WHAT TO PRODUCE:
Please reproduce the following material line for line, with every character left unchanged.

RAW DATA:
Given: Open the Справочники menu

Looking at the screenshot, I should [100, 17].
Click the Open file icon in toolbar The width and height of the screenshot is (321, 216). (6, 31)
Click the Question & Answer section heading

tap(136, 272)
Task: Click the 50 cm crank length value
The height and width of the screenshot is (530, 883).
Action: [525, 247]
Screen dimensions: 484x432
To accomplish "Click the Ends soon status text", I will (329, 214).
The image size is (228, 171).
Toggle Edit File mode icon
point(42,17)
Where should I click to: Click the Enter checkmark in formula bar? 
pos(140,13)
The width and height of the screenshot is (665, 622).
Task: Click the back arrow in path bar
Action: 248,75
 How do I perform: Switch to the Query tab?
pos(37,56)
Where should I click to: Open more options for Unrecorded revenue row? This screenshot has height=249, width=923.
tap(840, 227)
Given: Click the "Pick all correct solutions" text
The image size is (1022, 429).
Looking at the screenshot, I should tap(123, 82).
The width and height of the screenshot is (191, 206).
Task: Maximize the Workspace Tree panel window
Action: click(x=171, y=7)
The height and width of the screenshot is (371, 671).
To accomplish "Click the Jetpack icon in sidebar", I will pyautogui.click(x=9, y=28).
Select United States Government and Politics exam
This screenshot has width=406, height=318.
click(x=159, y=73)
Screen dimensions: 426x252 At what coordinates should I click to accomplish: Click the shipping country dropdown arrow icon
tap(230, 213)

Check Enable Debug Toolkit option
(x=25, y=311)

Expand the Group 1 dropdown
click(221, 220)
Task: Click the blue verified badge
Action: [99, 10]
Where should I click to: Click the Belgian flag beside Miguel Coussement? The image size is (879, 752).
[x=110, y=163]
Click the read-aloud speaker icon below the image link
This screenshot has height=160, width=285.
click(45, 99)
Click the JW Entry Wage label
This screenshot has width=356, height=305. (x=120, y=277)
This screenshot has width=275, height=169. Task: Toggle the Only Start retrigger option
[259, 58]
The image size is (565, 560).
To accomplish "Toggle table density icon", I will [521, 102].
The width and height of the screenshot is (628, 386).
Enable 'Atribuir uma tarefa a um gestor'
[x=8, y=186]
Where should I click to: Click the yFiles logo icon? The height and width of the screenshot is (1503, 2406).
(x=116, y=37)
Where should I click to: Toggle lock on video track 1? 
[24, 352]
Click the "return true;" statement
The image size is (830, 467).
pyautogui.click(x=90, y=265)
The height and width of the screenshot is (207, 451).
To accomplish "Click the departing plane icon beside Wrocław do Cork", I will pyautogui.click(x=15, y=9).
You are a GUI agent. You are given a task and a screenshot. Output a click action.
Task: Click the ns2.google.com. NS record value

OUTPUT OF THE TASK:
Given: Open the Справочники menu

Looking at the screenshot, I should [100, 17].
Click the Open file icon in toolbar The width and height of the screenshot is (321, 216). (6, 31)
Click the Question & Answer section heading

tap(136, 272)
Task: Click the 50 cm crank length value
The height and width of the screenshot is (530, 883).
Action: [525, 247]
Screen dimensions: 484x432
To accomplish "Click the Ends soon status text", I will (329, 214).
The image size is (228, 171).
Toggle Edit File mode icon
point(42,17)
Where should I click to: Click the Enter checkmark in formula bar? 
pos(140,13)
The width and height of the screenshot is (665, 622).
Task: Click the back arrow in path bar
Action: 248,75
 How do I perform: Switch to the Query tab?
pos(37,56)
Where should I click to: Open more options for Unrecorded revenue row? This screenshot has height=249, width=923.
tap(840, 227)
Given: Click the "Pick all correct solutions" text
The image size is (1022, 429).
Looking at the screenshot, I should tap(123, 82).
The width and height of the screenshot is (191, 206).
Task: Maximize the Workspace Tree panel window
Action: click(x=171, y=7)
The height and width of the screenshot is (371, 671).
To accomplish "Click the Jetpack icon in sidebar", I will pyautogui.click(x=9, y=28).
Select United States Government and Politics exam
This screenshot has width=406, height=318.
click(x=159, y=73)
Screen dimensions: 426x252 At what coordinates should I click to accomplish: Click the shipping country dropdown arrow icon
tap(230, 213)

Check Enable Debug Toolkit option
(x=25, y=311)

Expand the Group 1 dropdown
click(221, 220)
Task: Click the blue verified badge
Action: [99, 10]
Where should I click to: Click the Belgian flag beside Miguel Coussement? The image size is (879, 752).
[x=110, y=163]
Click the read-aloud speaker icon below the image link
This screenshot has height=160, width=285.
click(45, 99)
Click the JW Entry Wage label
This screenshot has width=356, height=305. (x=120, y=277)
This screenshot has width=275, height=169. Task: Toggle the Only Start retrigger option
[259, 58]
The image size is (565, 560).
To accomplish "Toggle table density icon", I will [521, 102].
The width and height of the screenshot is (628, 386).
Enable 'Atribuir uma tarefa a um gestor'
[x=8, y=186]
Where should I click to: Click the yFiles logo icon? The height and width of the screenshot is (1503, 2406).
(x=116, y=37)
Where should I click to: Toggle lock on video track 1? 
[24, 352]
Click the "return true;" statement
The image size is (830, 467).
pyautogui.click(x=90, y=265)
The height and width of the screenshot is (207, 451).
To accomplish "Click the departing plane icon beside Wrocław do Cork", I will pyautogui.click(x=15, y=9).
You are a GUI agent. You are given a task and a screenshot. Output a click action.
Task: Click the ns2.google.com. NS record value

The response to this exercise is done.